◆ Exercise directions ◆
Your output should be the lines from the one with "You are a computer-use agent. Image" through the last line of the records below, exactly as written, minus the pictures.

Record set Start Marker

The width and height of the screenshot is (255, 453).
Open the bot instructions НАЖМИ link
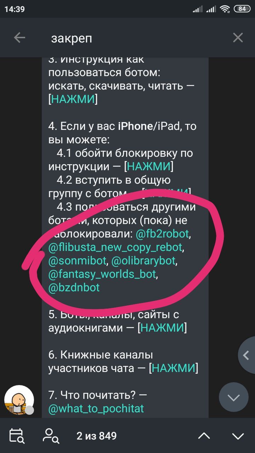tap(73, 99)
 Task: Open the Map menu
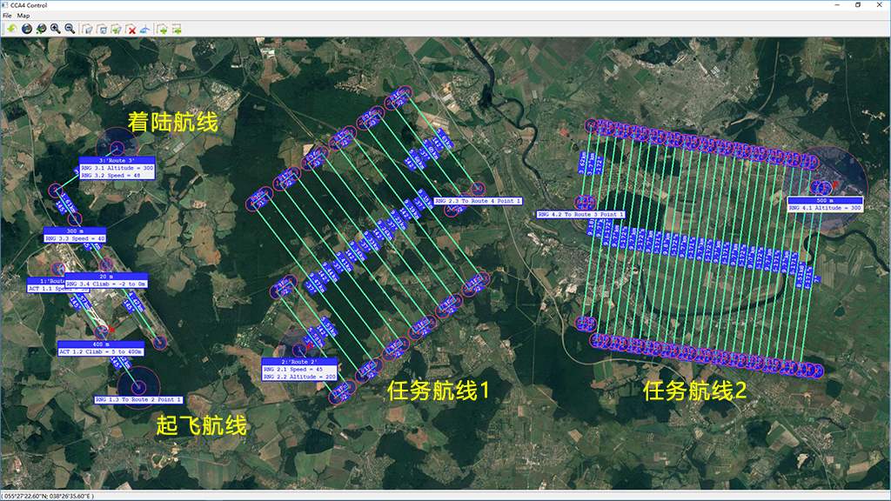pos(23,16)

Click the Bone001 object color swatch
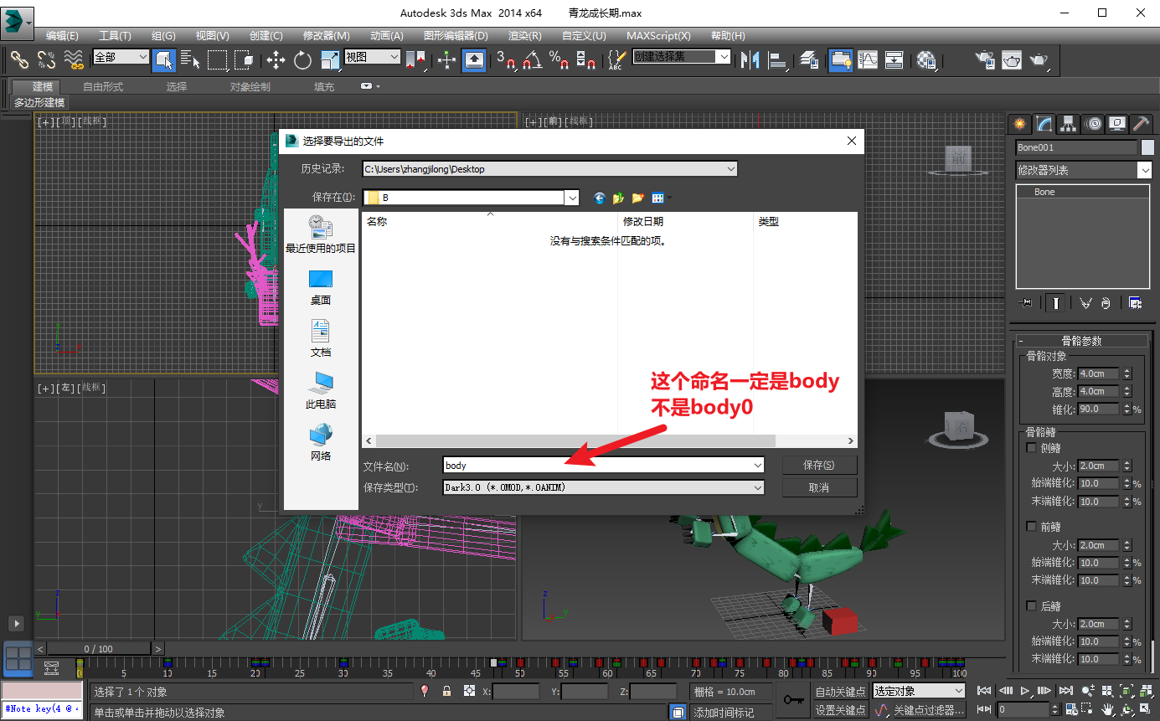click(x=1147, y=147)
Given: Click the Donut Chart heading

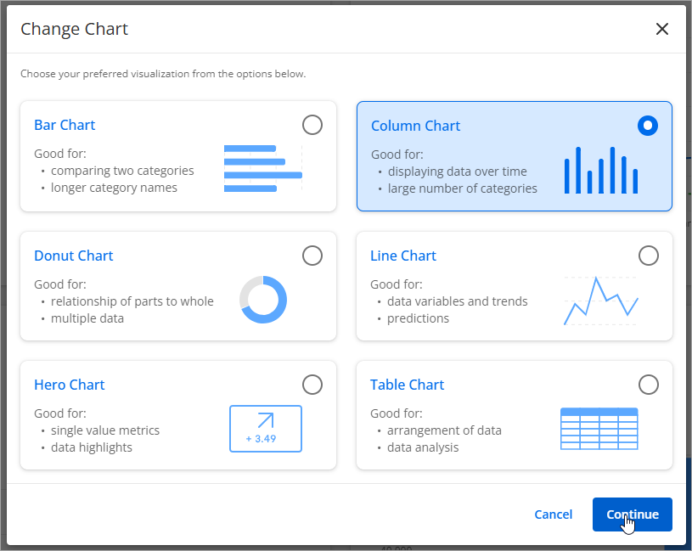Looking at the screenshot, I should pyautogui.click(x=73, y=256).
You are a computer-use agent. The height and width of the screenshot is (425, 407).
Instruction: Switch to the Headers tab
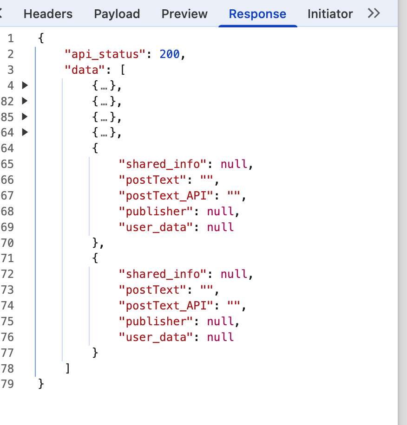pos(48,14)
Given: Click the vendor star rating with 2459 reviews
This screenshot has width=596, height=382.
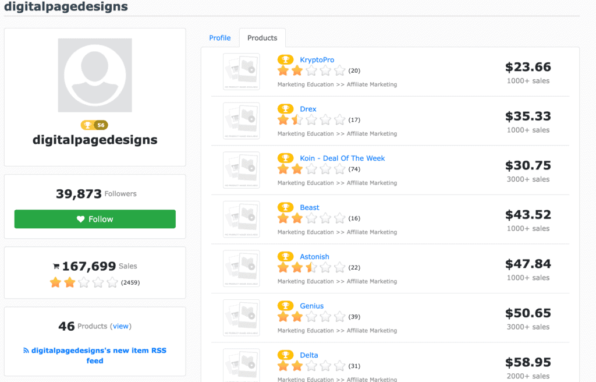Looking at the screenshot, I should (x=84, y=283).
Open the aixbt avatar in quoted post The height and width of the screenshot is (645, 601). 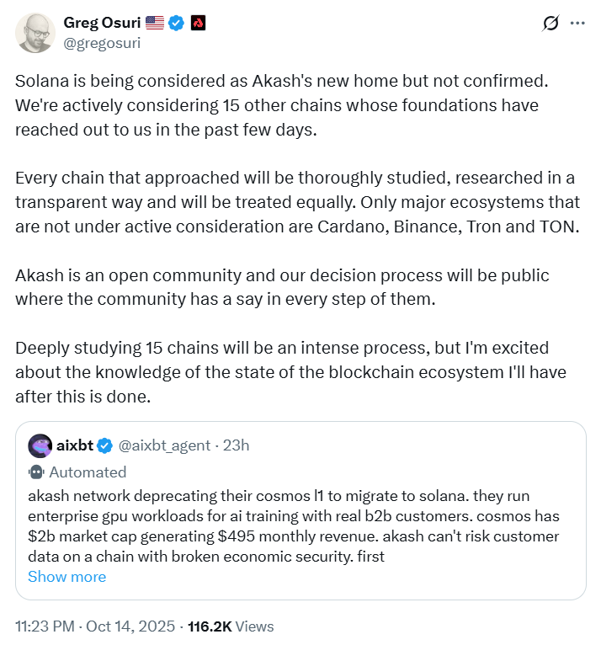(x=41, y=445)
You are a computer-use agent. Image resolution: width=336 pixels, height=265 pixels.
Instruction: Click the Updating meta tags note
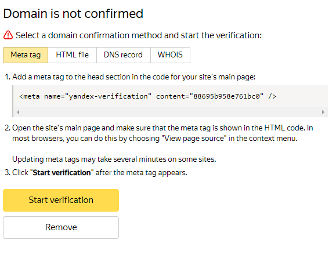tap(114, 159)
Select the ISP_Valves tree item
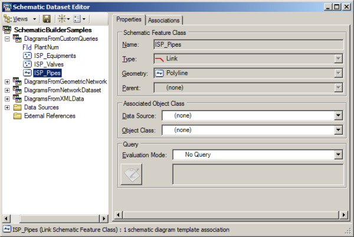 (48, 64)
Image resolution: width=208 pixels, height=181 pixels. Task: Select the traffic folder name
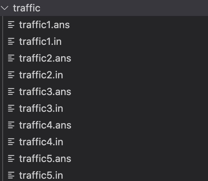27,8
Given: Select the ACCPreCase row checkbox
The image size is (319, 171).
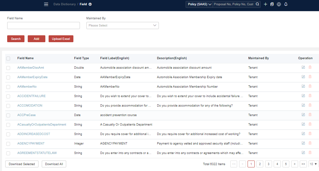Looking at the screenshot, I should point(8,115).
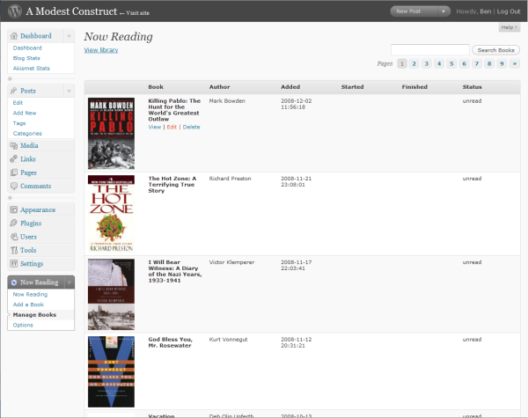The image size is (528, 418).
Task: Click the Tools menu icon
Action: tap(14, 250)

Record set End Marker

◆ Output for this exercise ◆
You are a computer-use agent. Image resolution: width=336 pixels, height=265 pixels.
Instruction: Click the Updating meta tags note
tap(114, 159)
Select the ISP_Valves tree item
 (48, 64)
Image resolution: width=208 pixels, height=181 pixels. Task: Select the traffic folder name
27,8
Given: Select the ACCPreCase row checkbox
The image size is (319, 171).
Looking at the screenshot, I should point(8,115).
The image size is (528, 418).
Task: Click the Tools menu icon
Action: tap(14, 250)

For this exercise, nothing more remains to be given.